**Extract provided**:
====

This lecture, by Prof. Steven Muhlberger of Nipissing University, focuses on the great Islamic empires of what in Europe is called the early modern period, roughly 1500 to 1800.

After the collapse of Timur’s empire in the early 15th century, politics changed quite a bit. The empires of the later period had quite a different character from the ones that went before. Simply, they were much more stable, much more identified with a particular piece of territory, and much more involved in the life of the local communities that made them up.

Why did this happen? Why the greater stability? This is actually a question of some importance, and one that is seldom thought about.

From about 200 A.D. to 1400 A.D., Central Asia, all too often ignored in world history, was an extremely important danger zone. There is a stretch of territory from the Austrian border to Manchuria that during the Middle Ages was dominated by nomads, who sloshed back and forth in it, sometimes spilling out the eastern end to attack China, or the western end to attack Europe, or over the southern border to attack India or the Middle East. Although there weren’t actually that many people in this zone, their mastery of horses and their belligerent culture made them an important military resource for either their own leaders or for outside rulers.

But after 1400, the importance of these nomads and this zone decreased dramatically.

There seem to be two reasons for this.

Despite all the cities and villages leveled and depopulated by various Mongol and Turkic warlords, urban and agricultural culture was encroaching on the steppes. This is precisely the period when the Ukraine, for instance, ceased to be dominated by herders and began to be dominated by peasants and their landlords. So the nomadic zone shrank. More and more Turks settled down.

After about 1400, the key military resource ceased to be well-trained mounted men. Instead, the key resource was gunpowder weaponry -- both the large cannons that could demolish or defend a walled city or fortress, and the handguns, that trained infantry could use to destroy any force that did not have them. After 1400, throughout the world, in some place more quickly than others, armies were reorganized to take advantage of the new type of weapons. Reorganizing armies meant reorganizing the societies that supported them. Rulers who did that job well were able to put together strong states. Rulers who failed lost control in favor of ones who did a better job of it. Now it is a common assumption that however important Islamic societies were in the Middle Ages, in modern times Western Europe left Islam behind -- Europe successfully modernized and the Islamic countries did not. Different people have different ideas of what modernism means. But if modernism means the gunpowder revolution, then this idea is completely false. During the 16th century and the beginning of the 17th century, the greatest gunpowder states, whether one is talking about population, area, or sheer military power, were not European states, but Islamic ones: the Ottoman Empire based in Constantinople (Istanbul); the Safavid Empire based in Iran; and the Timurid or Mughal Empire based in India. In fact some historians of Asia and Islam call these “the gunpowder empires.” Each of these empires had its own particular character, and I will discuss them in a moment. But they have some important things in common, which should be outlined first.  Each of the gunpowder empires lasted a fairly long time. The Safavid empire in Iran, the shortest lived, was founded about 1500, and lasted till 1722.

====

**Material provided**:
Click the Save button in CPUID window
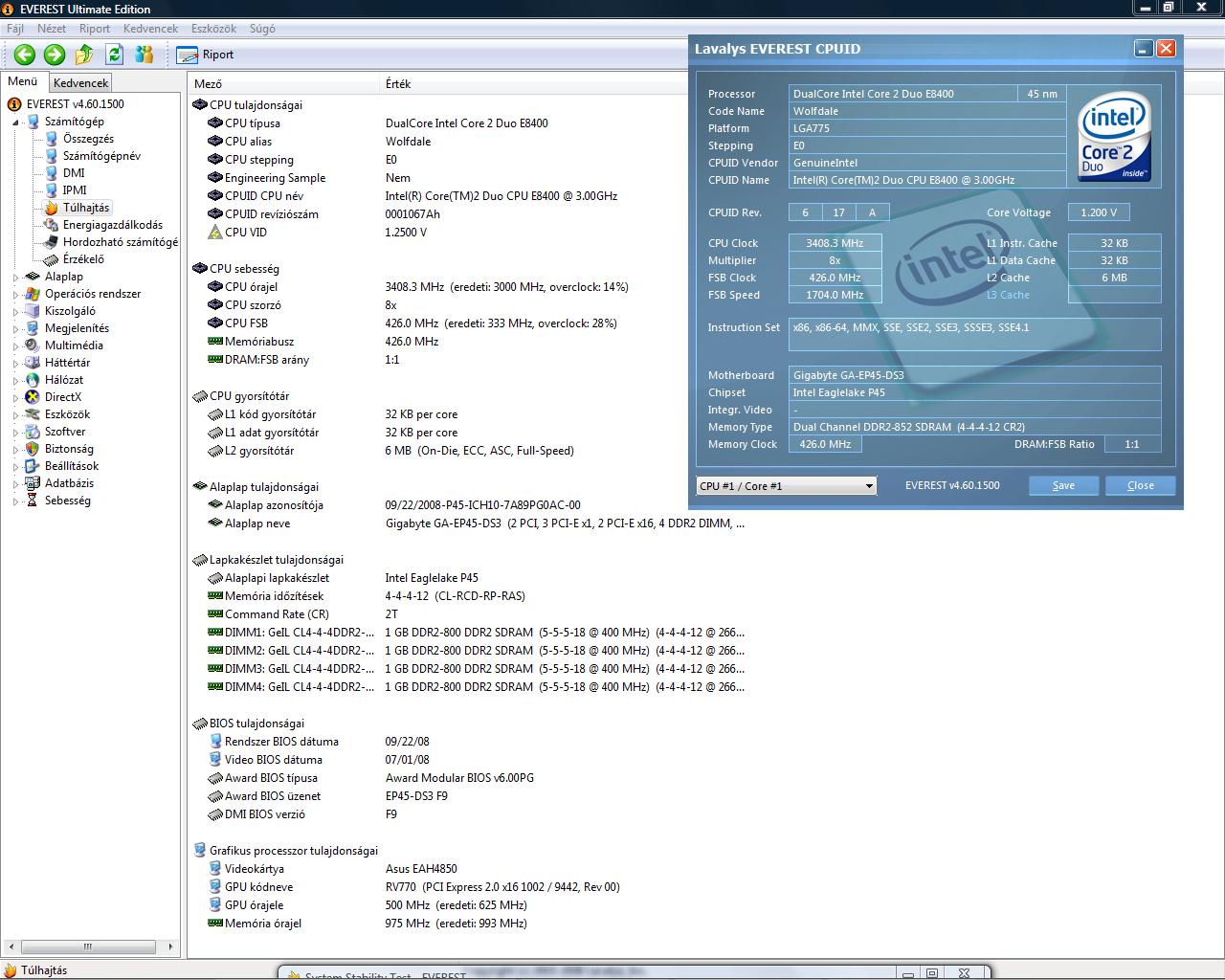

====

**Required actions**:
**a)** Swap "early modern period" for "post-medieval era" in the lecture on the Islamic gunpowder empires, starting with "This lecture, by" and going on through "1500 to 1800.".
**b)** In the lecture on the Islamic gunpowder empires, what became the key military resource after about 1400?
**c)** Continue the lecture on the Islamic gunpowder empires from the point where it stops.

**Results for each task**:
**a)**
This lecture, by Prof. Steven Muhlberger of Nipissing University, focuses on the great Islamic empires of what in Europe is called the post-medieval era, roughly 1500 to 1800.

**b)** Gunpowder weapons, both large cannons and handguns.

**c)**
o The Mughal empire of India began in the 1500s and lasted effectively until the mid-1700s and in name until the 1850s; o the Ottoman empire began in the late 1300s, became a major empire in the 1400s, and lasted until 1918.

Each of the empires had fairly stable boundaries and became identified with a particular region. This is clearest in the case of the Safavid empire. Its boundaries are not identical with those of present-day Iran, but they are close enough to fool most of us. In general, it is important that these were not nomad empires (though the Ottoman and Timurid ruling classes had a nomadic heritage), with a ruling class equally at home or not at home anywhere in the Islamic world. Also, you can now make fairly direct connections between things that happened in these empires in the gunpowder era with things that are happening now in some of the same places.

Finally each of the empires had an important impact on the religious composition of society. The impacts were different, and its these differences that I am going to discuss now.

First, let’s have a brief look at Iran. The Safavid empire gives us the most important example of a Muslim state created by a sufi order.

The Safavid family went back to the fourteenth century, when a member who claimed to be a descendent of Ali founded a sufi order. By the fifteenth century, the order controlled the mountainous area on the modern boundary of Turkey and Iran, and had become a disciplined, organized military force called the Kizil-bashes, or Red-Heads. In 1501, their leader Shah Ismail seized the Iranian capital of Tabriz. His descendants, especially his great-grandson Shah Abbas, made Iran a mighty empire supported by modern artillery and musket-bearing infantry, and by an important share of the world silk market.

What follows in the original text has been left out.